Hillbrook was founded on 31 May 1986. The school officially opened for the 1987 school year, providing three Year 8 classes in 1991. The school's original buildings were an orphanage before becoming a school. These buildings now house Science, Languages/Geography, Home Economics classrooms and computer labs. Each year level consists of four home classes, named by the colours red, white, blue and green.
The school's development has seen significant building activity, most significantly with the addition of a Performing Arts Complex in 2003(refurbished in 2014), in 2006 the Tree of Life Chapel (which coincided with the school's 20th anniversary) in 2009 a new library complex, in 2010 the Science classrooms were updated. 2014 sees significant building work continue with a new two-story building housing the Year 7 precinct and purpose-built Maths classrooms for Years 8 to 12.
With the introduction of Year 7 in 2015 the school's student population will average approximately 720 students.
The school was started by a small group of people, including past headmaster Norm Hunter, and his original co-principal, John Lindsay. Father Clarrie White was also part of this foundation group, along with Mrs Julie Lindsay and Mrs Rae Hunter.
In 2008, Mr Geoff Newton, the deputy principal of Hillbrook, took over the role of principal following the retirement of Mr Norm Hunter.
The current leadership team at Hillbrook consists of 1 principal, 2 deputy principals and 1 business manager.
Most of the buildings at the school were designed by Brand and Slater Architects.
The school offers a curriculum based on the syllabi offered by the Queensland Studies Authority (QSA). It does not offer vocational education subjects. Subjects unique to the school include PSD (Personal and Spiritual Development) and Global Studies (roughly equivalent to the QSA subject, Studies of Society and Environment, or SOSE).
The school has a significant Outdoor Education program, with students participating in a yearly camp and numerous activities throughout the year. These activities can include: Rockclimbing/Abseiling, Canoeing, Surf safety, various forms of Orienteering and a Ropes Course. The activities are challenging and are designed to promote confidence, resilience and teamwork. The school competes in various team sports as well as district cross-country, regional sports, athletics and swimming for interested students.
Hillbrook offers a range of co-curricular activities. Typically these are offered in an arrangement known as 'Project Active' which emphasises fitness and the opportunity to engage in less mainstream activities. The school offers dramatic options in the form of biennial school musicals and more informally as part of a drama extension program. Productions have included "Beauty and the Beast" (2014) "The Boyfriend" (2012), "Little Shop of Horrors" (2010), "The Wizard of Oz" (2008), "Biloxi Blues" (2007), "The Drought" (2007), "Peter Pan" (2007), "Away" (2006), "forget.me.never.after" (2006),"Grease" (2006)", The Insect Play" (2006), "The Crucible" (2005), "Pirates of Penzance" (2004), "Anything Goes" (2002) and "Joseph and the Amazing Technicolor Dreamcoat" (2000), "The Mikado" (1998), "Sherwoodstock" (1995) and "Bugsy Malone" (1990). Other productions have included staff and past-students, including "A Midsummer Night's Dream" (2007), "The Importance of Being Earnest" (2005), "Cosi" (2004) and "Love Letters" (2003).
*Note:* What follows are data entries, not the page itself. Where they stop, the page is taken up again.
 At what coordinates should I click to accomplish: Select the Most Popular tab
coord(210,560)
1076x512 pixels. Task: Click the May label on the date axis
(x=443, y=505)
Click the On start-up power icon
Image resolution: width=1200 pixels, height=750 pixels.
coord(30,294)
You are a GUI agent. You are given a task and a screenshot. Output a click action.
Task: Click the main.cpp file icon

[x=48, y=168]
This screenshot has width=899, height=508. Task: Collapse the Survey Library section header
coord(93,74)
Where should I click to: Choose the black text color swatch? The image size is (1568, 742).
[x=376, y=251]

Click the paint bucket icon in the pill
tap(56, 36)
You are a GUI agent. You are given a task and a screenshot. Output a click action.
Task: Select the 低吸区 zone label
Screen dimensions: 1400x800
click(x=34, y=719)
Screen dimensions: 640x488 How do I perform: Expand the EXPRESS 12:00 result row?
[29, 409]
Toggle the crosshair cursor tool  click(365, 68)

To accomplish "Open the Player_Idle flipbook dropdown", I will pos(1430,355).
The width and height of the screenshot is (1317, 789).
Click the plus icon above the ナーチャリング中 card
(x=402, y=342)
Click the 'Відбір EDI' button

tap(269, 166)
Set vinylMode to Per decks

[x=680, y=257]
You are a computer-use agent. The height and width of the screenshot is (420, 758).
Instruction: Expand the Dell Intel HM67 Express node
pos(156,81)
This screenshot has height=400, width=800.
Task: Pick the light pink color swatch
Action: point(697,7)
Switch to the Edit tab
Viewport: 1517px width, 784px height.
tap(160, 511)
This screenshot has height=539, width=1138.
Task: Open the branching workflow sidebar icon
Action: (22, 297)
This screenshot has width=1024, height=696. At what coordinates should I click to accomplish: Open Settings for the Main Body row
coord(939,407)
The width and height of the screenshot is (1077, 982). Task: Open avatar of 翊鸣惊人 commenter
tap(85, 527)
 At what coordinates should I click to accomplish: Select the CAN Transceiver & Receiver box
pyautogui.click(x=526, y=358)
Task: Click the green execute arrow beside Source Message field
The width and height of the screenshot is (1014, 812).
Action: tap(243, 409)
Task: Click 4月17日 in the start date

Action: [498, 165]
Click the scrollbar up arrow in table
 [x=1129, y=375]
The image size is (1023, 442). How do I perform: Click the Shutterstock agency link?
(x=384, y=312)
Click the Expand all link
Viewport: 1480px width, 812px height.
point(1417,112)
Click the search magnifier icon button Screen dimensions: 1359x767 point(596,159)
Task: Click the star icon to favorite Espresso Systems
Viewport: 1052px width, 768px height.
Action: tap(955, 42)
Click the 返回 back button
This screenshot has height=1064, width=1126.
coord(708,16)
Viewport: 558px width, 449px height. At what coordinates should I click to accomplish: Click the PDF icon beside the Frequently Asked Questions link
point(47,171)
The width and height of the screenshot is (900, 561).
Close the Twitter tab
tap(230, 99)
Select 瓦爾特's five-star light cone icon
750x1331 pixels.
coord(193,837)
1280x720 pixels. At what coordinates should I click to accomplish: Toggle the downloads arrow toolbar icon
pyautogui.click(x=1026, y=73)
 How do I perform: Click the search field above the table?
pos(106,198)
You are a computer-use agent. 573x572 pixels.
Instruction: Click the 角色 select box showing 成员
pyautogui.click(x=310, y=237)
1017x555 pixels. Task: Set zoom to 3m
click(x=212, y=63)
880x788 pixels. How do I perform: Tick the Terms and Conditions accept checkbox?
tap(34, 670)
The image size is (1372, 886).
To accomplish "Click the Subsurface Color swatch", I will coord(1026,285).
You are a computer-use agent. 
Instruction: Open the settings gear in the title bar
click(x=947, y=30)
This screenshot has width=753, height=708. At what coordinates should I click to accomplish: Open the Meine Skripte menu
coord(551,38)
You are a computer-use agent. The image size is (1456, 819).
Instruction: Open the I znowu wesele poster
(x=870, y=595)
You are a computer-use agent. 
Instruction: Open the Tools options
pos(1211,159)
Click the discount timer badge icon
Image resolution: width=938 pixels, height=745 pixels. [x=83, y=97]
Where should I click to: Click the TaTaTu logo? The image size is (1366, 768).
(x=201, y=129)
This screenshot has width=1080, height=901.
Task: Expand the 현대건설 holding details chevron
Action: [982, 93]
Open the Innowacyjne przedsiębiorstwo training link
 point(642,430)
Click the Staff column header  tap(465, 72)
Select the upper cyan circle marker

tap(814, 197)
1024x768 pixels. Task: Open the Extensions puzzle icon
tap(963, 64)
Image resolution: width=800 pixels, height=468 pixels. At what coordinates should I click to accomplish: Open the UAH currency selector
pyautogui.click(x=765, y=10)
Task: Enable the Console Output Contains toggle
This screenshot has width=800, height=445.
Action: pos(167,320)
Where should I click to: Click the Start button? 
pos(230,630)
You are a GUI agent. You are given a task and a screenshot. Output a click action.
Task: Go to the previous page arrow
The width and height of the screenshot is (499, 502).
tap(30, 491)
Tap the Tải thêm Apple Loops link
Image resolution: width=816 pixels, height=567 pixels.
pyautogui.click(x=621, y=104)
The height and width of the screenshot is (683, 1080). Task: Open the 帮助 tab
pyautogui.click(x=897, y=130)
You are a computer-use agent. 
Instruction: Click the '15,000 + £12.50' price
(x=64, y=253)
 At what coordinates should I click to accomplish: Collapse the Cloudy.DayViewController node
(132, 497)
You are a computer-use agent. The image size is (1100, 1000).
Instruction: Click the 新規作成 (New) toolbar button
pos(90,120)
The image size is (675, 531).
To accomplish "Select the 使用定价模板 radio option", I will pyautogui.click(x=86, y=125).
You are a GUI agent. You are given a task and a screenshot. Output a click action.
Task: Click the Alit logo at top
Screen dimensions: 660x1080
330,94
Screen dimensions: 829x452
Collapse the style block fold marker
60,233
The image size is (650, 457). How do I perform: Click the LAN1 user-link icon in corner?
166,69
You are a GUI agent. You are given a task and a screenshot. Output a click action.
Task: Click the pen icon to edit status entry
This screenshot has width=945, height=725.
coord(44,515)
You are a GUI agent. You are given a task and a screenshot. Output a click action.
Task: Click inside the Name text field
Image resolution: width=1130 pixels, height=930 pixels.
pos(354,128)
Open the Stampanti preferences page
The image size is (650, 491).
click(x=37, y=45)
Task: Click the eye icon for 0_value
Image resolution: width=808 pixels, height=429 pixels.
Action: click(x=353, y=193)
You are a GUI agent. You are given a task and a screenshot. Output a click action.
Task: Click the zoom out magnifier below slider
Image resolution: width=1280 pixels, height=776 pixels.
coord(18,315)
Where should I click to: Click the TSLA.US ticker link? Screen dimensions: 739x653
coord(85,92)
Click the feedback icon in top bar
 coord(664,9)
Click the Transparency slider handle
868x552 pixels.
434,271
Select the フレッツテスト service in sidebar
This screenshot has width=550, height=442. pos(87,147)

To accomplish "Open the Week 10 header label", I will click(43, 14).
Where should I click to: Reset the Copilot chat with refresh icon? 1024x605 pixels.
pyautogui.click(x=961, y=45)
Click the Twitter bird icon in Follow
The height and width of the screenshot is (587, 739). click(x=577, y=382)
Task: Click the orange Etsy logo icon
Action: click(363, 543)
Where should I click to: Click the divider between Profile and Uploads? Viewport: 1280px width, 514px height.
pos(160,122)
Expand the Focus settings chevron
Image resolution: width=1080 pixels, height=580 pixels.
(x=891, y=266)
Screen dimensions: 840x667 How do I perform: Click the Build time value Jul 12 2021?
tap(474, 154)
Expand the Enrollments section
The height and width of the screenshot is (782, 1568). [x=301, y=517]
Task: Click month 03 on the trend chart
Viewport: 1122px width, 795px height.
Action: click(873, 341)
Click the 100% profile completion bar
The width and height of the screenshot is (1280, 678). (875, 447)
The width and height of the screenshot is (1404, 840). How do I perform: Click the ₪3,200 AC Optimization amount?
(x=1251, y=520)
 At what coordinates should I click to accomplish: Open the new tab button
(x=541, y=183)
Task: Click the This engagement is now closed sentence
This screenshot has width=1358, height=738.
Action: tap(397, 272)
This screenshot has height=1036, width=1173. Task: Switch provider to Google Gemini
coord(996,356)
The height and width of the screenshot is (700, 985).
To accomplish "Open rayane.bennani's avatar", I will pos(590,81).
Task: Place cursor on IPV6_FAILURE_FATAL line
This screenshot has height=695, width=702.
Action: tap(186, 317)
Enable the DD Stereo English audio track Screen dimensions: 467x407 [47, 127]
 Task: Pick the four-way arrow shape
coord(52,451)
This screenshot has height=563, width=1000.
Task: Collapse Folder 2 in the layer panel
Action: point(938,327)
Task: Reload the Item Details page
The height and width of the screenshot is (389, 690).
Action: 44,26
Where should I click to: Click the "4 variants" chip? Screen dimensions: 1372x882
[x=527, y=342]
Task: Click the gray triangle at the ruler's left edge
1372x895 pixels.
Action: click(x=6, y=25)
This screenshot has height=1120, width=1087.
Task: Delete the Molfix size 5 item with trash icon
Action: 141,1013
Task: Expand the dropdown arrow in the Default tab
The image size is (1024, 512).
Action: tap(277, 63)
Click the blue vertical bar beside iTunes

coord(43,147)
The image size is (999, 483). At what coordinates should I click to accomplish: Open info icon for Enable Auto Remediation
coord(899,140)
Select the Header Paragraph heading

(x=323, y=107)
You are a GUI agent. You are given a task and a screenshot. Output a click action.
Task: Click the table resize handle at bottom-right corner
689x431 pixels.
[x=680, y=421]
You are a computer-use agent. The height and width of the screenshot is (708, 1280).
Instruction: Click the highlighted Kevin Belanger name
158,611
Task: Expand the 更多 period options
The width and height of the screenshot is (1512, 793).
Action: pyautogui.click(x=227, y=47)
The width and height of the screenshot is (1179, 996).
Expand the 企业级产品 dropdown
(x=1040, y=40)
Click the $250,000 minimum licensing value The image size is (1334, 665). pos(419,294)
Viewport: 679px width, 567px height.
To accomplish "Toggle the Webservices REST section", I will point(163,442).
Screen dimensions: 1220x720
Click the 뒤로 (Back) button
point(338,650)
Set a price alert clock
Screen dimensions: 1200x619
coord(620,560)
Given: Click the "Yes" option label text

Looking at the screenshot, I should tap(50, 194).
Hillbrook is governed by a School Council, consisting of 11 members. 9 of these members are democratically elected, 4 from the parent body and 5 from the teaching staff. 1 representative is appointed by the Archbishop, and the Principal is an ex officio member.
The school emphasises a comparatively flat leadership structure, but responsibility for the school's day-to-day running rests with the school leadership team, consisting of the principal, deputy principals (2) and business manager.
Eight year 11 students are democratically elected each year to form the Student Representative Council Executive. A term in the SRC Executive lasts for two semesters, Semester II in year 11 and Semester I in year 12. The SRC Executive is responsible for leading the Student Representative Council which consists of two representatives from each homeclass in the school (excluding year 12 homeclasses).